Anma, patlamanın yaşandığı saat olan 10.04’te başladı. Anmaya, katliamda yaşamını yitirenlerin aileleri ile uzuvlarını kaybedenlerin de aralarında bulunduğu yaralılar da katıldı. Anmada KESK Eş Genel Başkanı Lami Özgen, TMMOB Yönetim Kurulu Başkanı Emin Koramaz, TTB Merkez Konseyi Başkanı Bayazıt İlhan, DİSK Genel Başkanı Kani Beko katıldı. CHP Milletvekilleri Murat Emir, Veli Ağbaba, Ali Haydar Hakverdi ve CHP Ankara İl Başkanı Adnan Keskin ile HDP Milletvekili Filiz Kerestecioğlu da anmaya katılarak destek verdi. Anmada çok sayıda demokratik kitle örgütü ve siyasi parti temsilcisi de bulundu.

Yaşamını yitirenlerin isimlerinin ve fotoğraflarının bulunduğu “Unutmayacağız, Affetmeyeceğiz, Hesap Soracağız” yazan pankartı taşıyan kitle, ölenlerin anısına saygı duruşu yaptı. Alandan sürekli “Katil Devlet Hesap Verecek” sloganları yükseldi. Katliamın gerçekleştiği yere 10 Ekim Derneği’nin hazırladığı katledilenlerin isimlerinin yazılı olduğu ağaç figürlü pankart serildi. 10.04’te yapılan saygı duruşunun ardından oturma eylemi yapıldı. Anmada ilk sözü alan, katliamda yaşamını yitiren avukat Uygar Coşgun'un eşi 10 Ekim-Der Geçici Yönetim Kurulu Üyesi Mehtap Sakinci Coşgun, “Örgütlü öldürüldük, örgütlü olmaya devam edelim” çağrısı yaptı.

‘’Birkaç IŞİD’liden ibaret dava’’

10 Ekim Davası Avukat Komisyonu’ndan Avukat İlke Işık şunları söyledi:

“10 Ekim sabahı dahi gelen istihbaratın Ankara Emniyeti, Emniyet Genel Müdürlüğü ve Valiliklerle, İçişleri Bakanlığı tarafından neden yok sayıldığını başından beri sorduk. Nisan ayında elde ettiğimiz Müfettiş Raporu bütün söylediklerimizi doğruladı. İstihbaratlar vardı, bombacıların isimleri belliydi, bir mitingde bomba patlatılacağından dahi bahsediliyordu. Bütün bunlar yok sayıldı. Göz göre göre katliam yaşanmasına izin verildi. Ankara Emniyet Müdürlüğü yetkilileri hakkındaki suç duyurumuza ‘kovuşturmaya yer yoktur’ kararı verildi. Israrla bize ‘devlet yetkililerini soruşturmayacağız’ deniliyor. Birkaç IŞID’liden ibaret bir dava açılmaya çalışılıyor. Bu ay içinde de iddianameyi göreceğimiz söyleniyor. Sanıklar şaibeli biçimde kendini patlatıyor. Yaşayan sanığın dahi kalmadığı iddianameyi kabul etmeyeceğiz, bütün yetkililer sanık sandalyesine oturtulana kadar bu dava ile işimiz bitmeyecek.’’

İçimiz yanıyor

Katliamda yaşamını kaybeden Canberk Bakış’ın babası Abdullah Bakış, “Malatya’dan çıktık yola. Çocuklarımızın can verdiği yerde ayakta duramıyoruz, içimiz yanıyor” dedi.
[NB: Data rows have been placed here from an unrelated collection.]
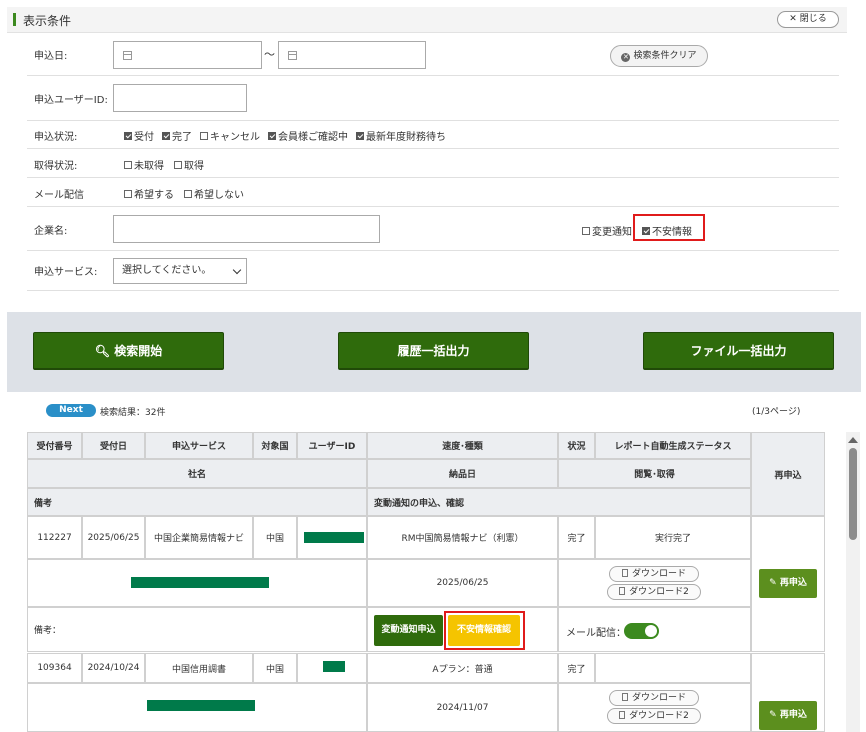 The image size is (866, 732). I want to click on mail-wanted: 希望する, so click(149, 194).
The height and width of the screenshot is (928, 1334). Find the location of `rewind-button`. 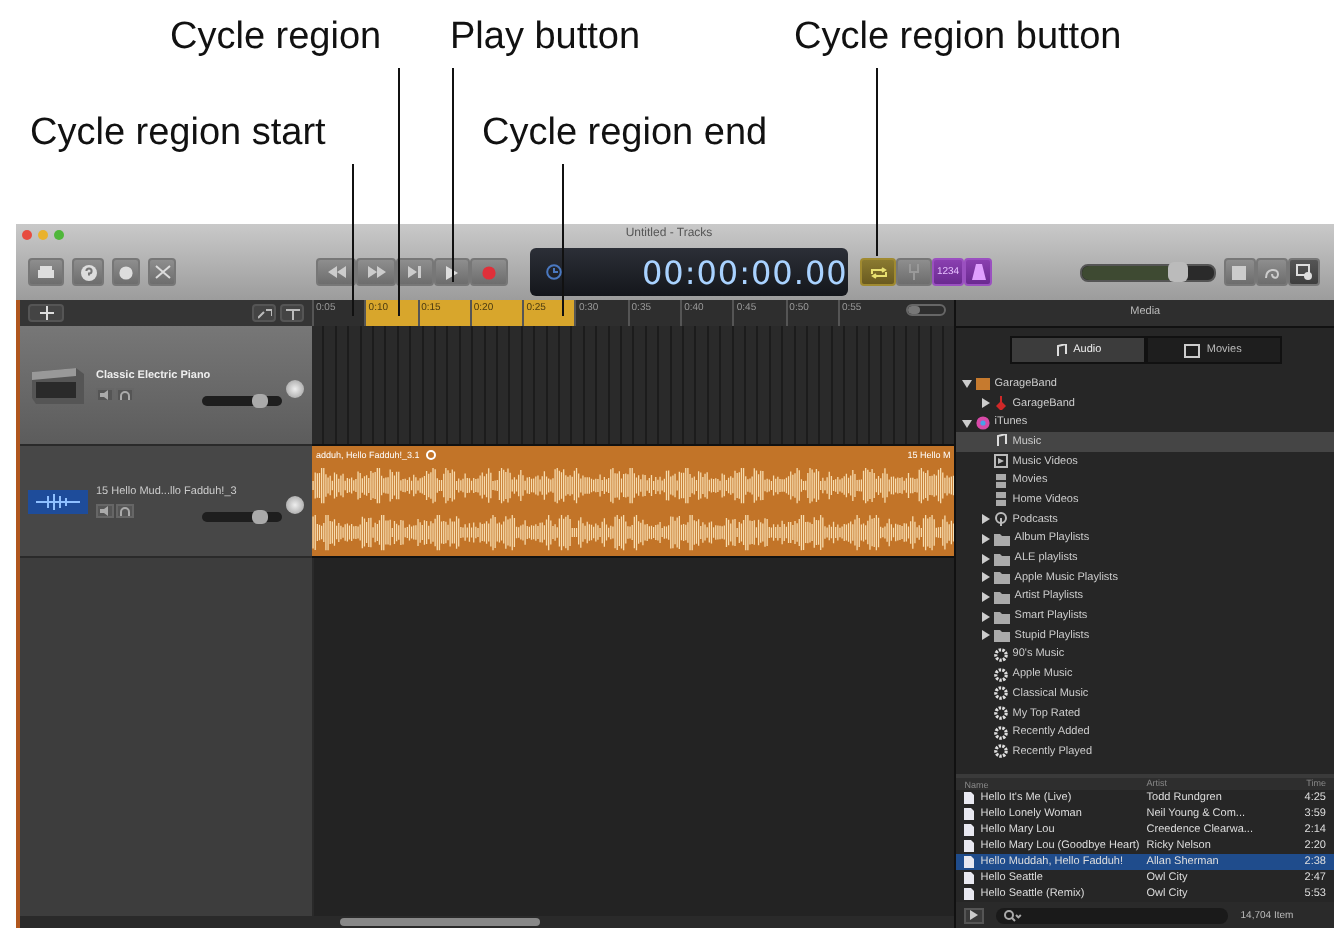

rewind-button is located at coordinates (336, 272).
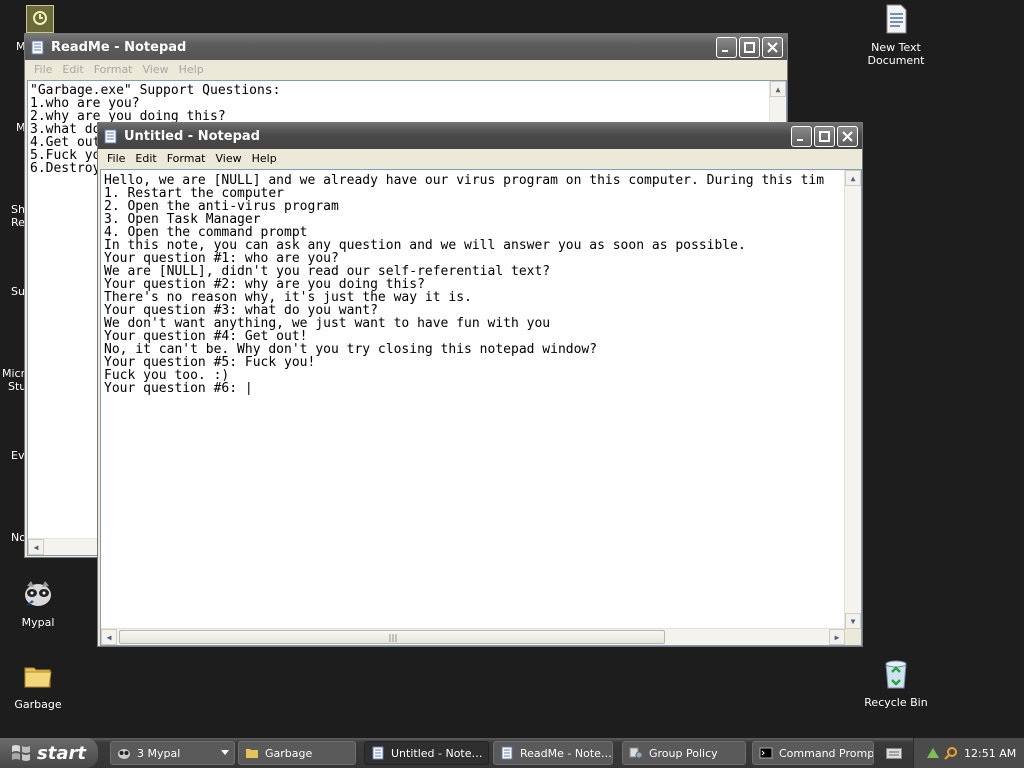  I want to click on control-panel-icon, so click(40, 18).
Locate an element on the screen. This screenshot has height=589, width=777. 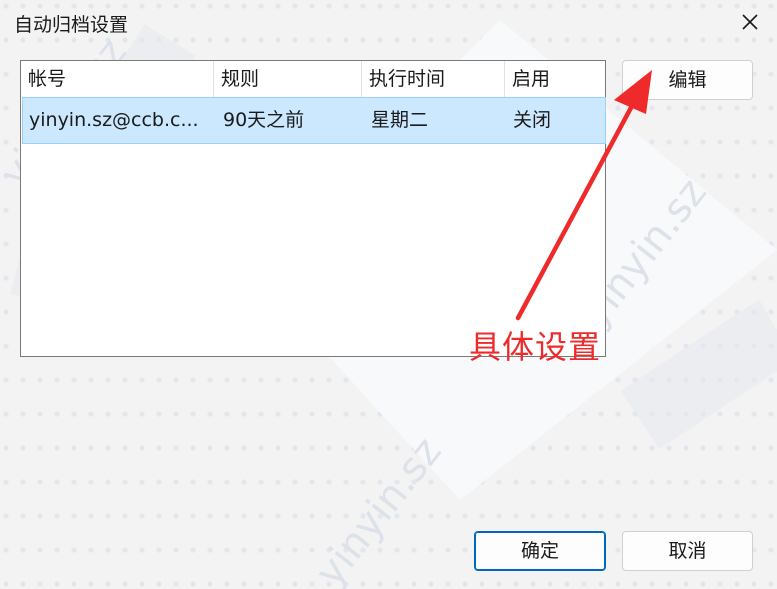
column-header-account: 帐号 is located at coordinates (118, 79).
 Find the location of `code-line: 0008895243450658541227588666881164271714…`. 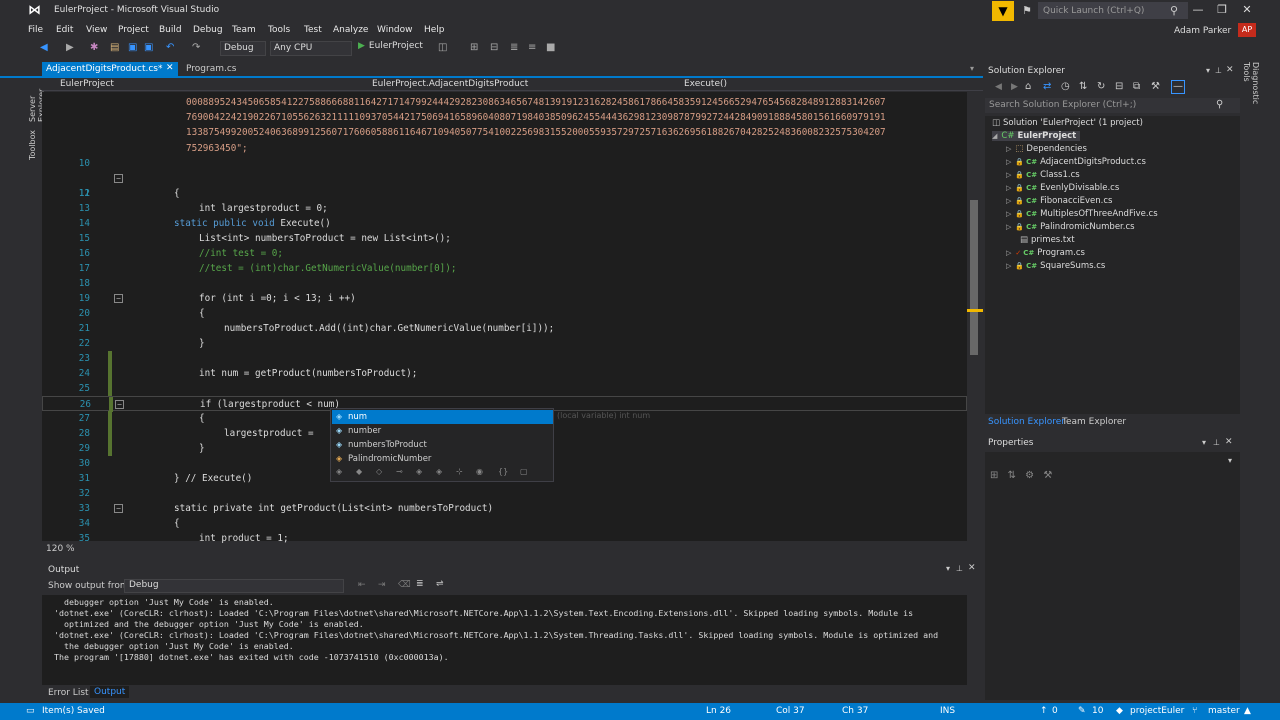

code-line: 0008895243450658541227588666881164271714… is located at coordinates (504, 102).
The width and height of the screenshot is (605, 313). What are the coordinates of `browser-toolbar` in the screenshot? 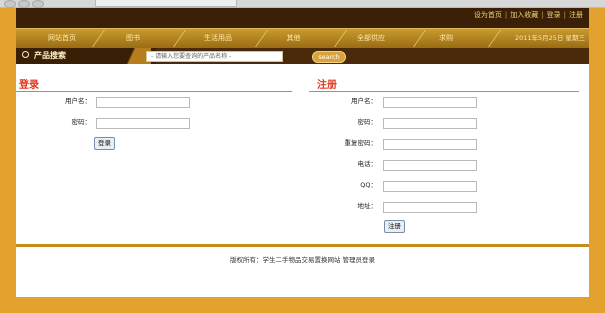 It's located at (302, 4).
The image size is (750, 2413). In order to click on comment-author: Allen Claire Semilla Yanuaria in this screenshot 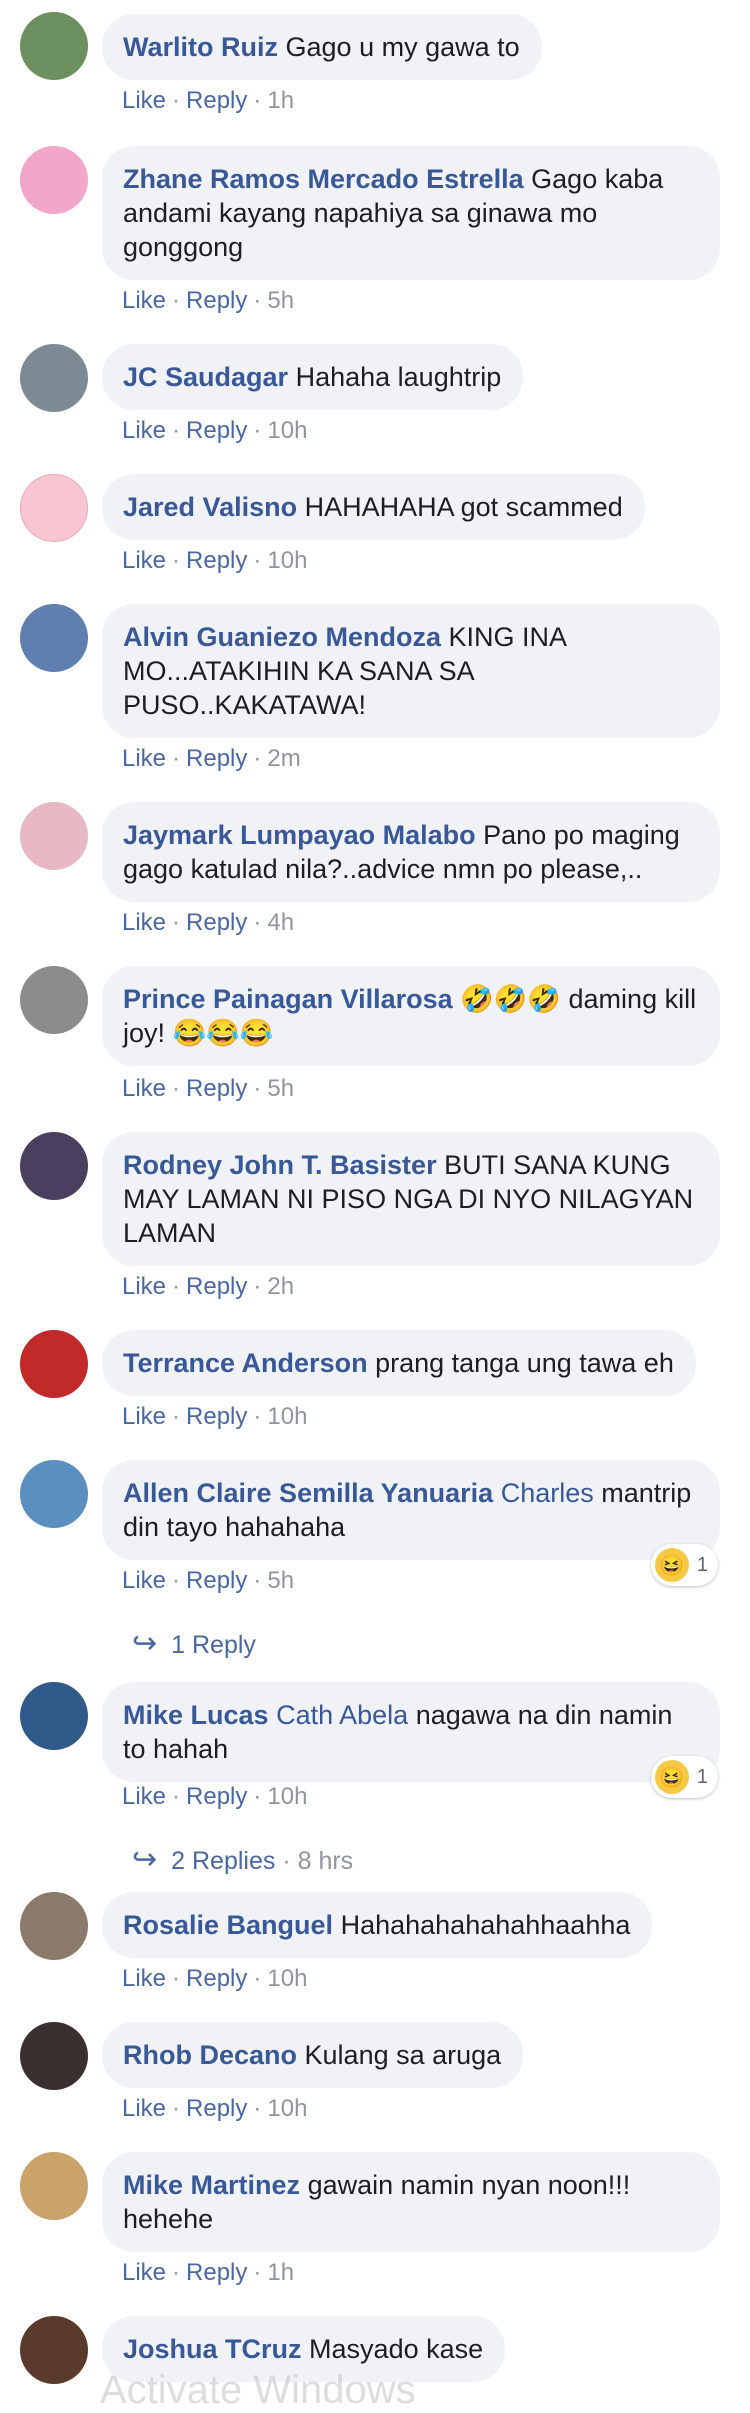, I will do `click(308, 1493)`.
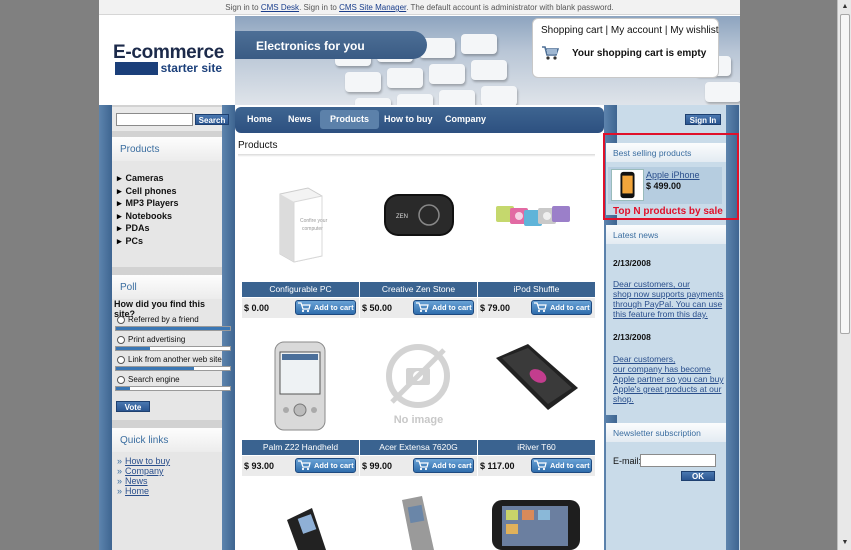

Katliamda bacağını kaybeden Cafer Altun, “Buraya gelirken çeşitli endişelerim vardı. Psikologum buraya gelmemi önermedi, tedavim sürüyor. Beni burada öldürmeyi beceremeyen siyasi iktidar sonrasındaki süreçte her yolla bunu denedi. Tedavi ihtiyaçlarımı ödemeyerek, protezimi karşılamayarak bu süreci geciktirdi. Barışın savunucuları olarak bu alanda bulunduk. Hiçbir zaman bu davayı bırakmayacağız. Protez için kampanya başlatıldı, hem bu alana gelebilmek hem de yere düşen pankartları koşarak ileriye taşımak için istiyorum. Adalet sağlandıktan sonra yasımı tutacağım” diye konuştu.